- **DOCUMENT**:
-.-.-

Arrêt du 23 septembre 2004
 
Ire Cour de droit public
 
Composition
 
MM. les Juges Aemisegger, Président de la Cour et Président du Tribunal fédéral, Reeb et Fonjallaz.
 
Greffier: M. Parmelin.
 
Parties
 
A.________,
 
recourante,
 
contre
 
B.________,
 
intimé
 
Procureur général du canton du Jura,
 
Le Château, case postale 196, 2900 Porrentruy 2,
 
Président du Tribunal correctionnel de première
 
instance,
 
case postale 86, 2900 Porrentruy 2,
 
Chambre d'accusation du Tribunal cantonal du canton du Jura, Le Château, 2900 Porrentruy.
 
Objet
 
procédure pénale; choix du défenseur d'office,
 
recours de droit public contre l'arrêt de la Chambre d'accusation du Tribunal cantonal du canton du Jura
 
du 27 mai 2004.
 
Faits:
 
A.
 
Par ordonnance du 23 janvier 2004, A.________ a été renvoyée devant le Tribunal correctionnel de première instance du canton du Jura sous les préventions d'instigation à obtention frauduleuse d'une constatation fausse, d'obtention frauduleuse d'une constatation fausse, d'escroqueries, éventuellement de complicité d'escroqueries, et d'abus de confiance qualifiés, éventuellement d'abus de confiance.
 
Le 15 avril 2004, elle a sollicité une prolongation du délai qui lui avait été fixé pour faire valoir ses moyens de preuve. Elle exposait ne plus avoir actuellement de mandataire pour assumer sa défense et ne pas avoir été en mesure d'en consulter un nouveau pour le mandater, en raison de problèmes de santé.
 
Le 19 avril 2004, le Président du Tribunal correctionnel a fait droit à cette requête en prolongeant le délai au 6 mai 2004. Par ordonnance du 20 avril 2004, il a désigné un mandataire d'office à la prévenue en la personne de Me B.________, avocat à Delémont.
 
Dans un courrier du 6 mai 2004, A.________ a réfuté ce choix contre lequel elle déclarait recourir en indiquant vouloir confier la défense de ses intérêts à un avocat indépendant qu'elle entendait choisir personnellement. Elle sollicitait ainsi une seconde prolongation de délai conséquente pour mener à bien ses démarches.

-.-.-

- **TÂCHES À RÉALISER**:
**a.** Répondez aux questions suivantes à partir de l'arrêt :
(i) Qui est le greffier ?
(ii) À quelle date le Président du Tribunal correctionnel a-t-il prolongé le délai, et jusqu'à quel jour ?
(iii) Dans quelle ville exerce l'avocat désigné d'office ?
**b.** Recopiez, s'il vous plaît, le passage de l'arrêt allant de « du 27 mai 2004. » à « problèmes de santé. ».

- **EXTRAIT DE LA SOURCE**:
-.-.-

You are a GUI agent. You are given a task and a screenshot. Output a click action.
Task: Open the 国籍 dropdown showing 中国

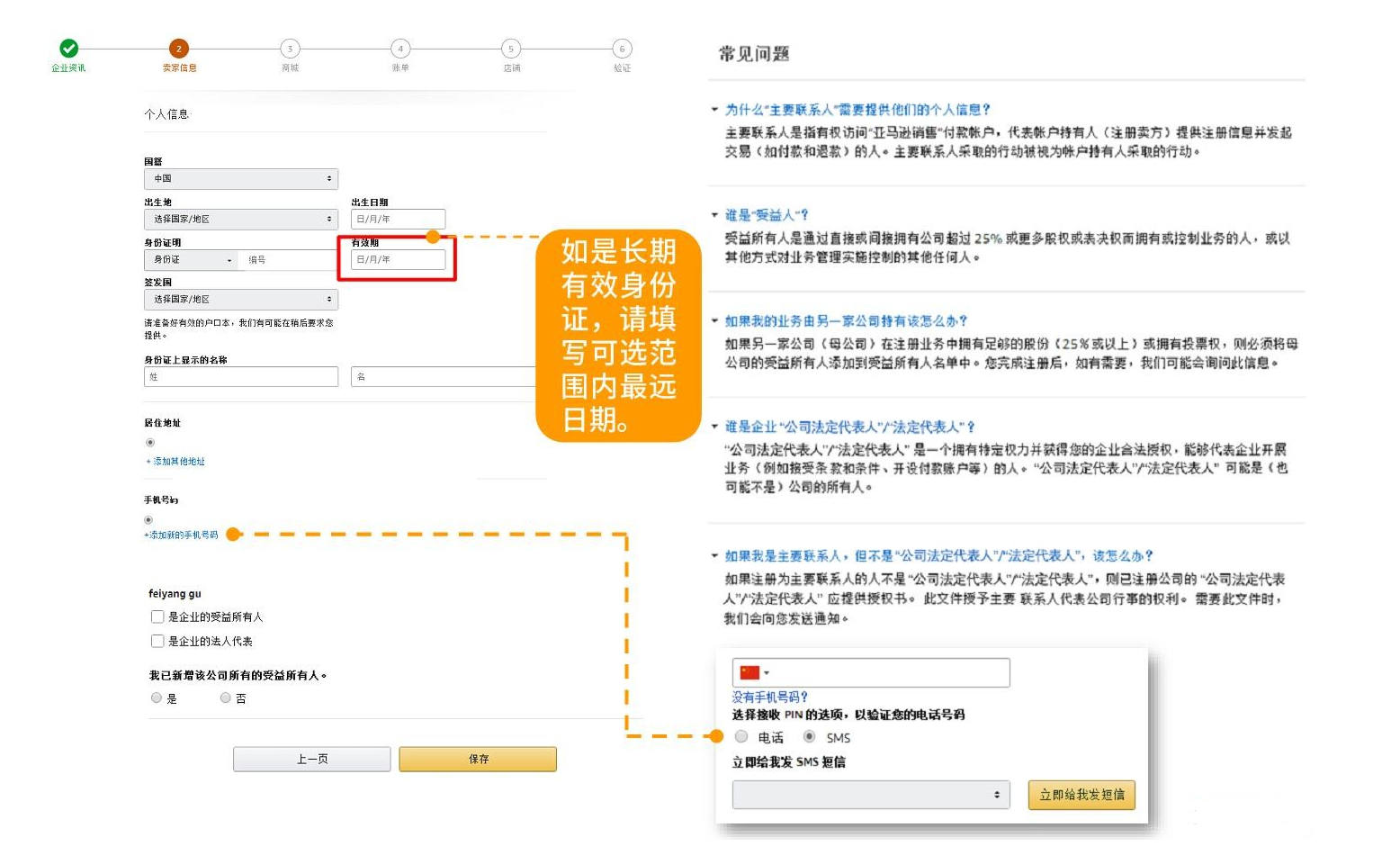click(x=240, y=179)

-.-.-

- **RÉPONSES DANS L'ORDRE**:
**a.**
(i) M. Parmelin.
(ii) Le 19 avril 2004, jusqu'au 6 mai 2004.
(iii) Delémont.

**b.**
du 27 mai 2004.
 
Faits:
 
A.
 
Par ordonnance du 23 janvier 2004, A.________ a été renvoyée devant le Tribunal correctionnel de première instance du canton du Jura sous les préventions d'instigation à obtention frauduleuse d'une constatation fausse, d'obtention frauduleuse d'une constatation fausse, d'escroqueries, éventuellement de complicité d'escroqueries, et d'abus de confiance qualifiés, éventuellement d'abus de confiance.
 
Le 15 avril 2004, elle a sollicité une prolongation du délai qui lui avait été fixé pour faire valoir ses moyens de preuve. Elle exposait ne plus avoir actuellement de mandataire pour assumer sa défense et ne pas avoir été en mesure d'en consulter un nouveau pour le mandater, en raison de problèmes de santé.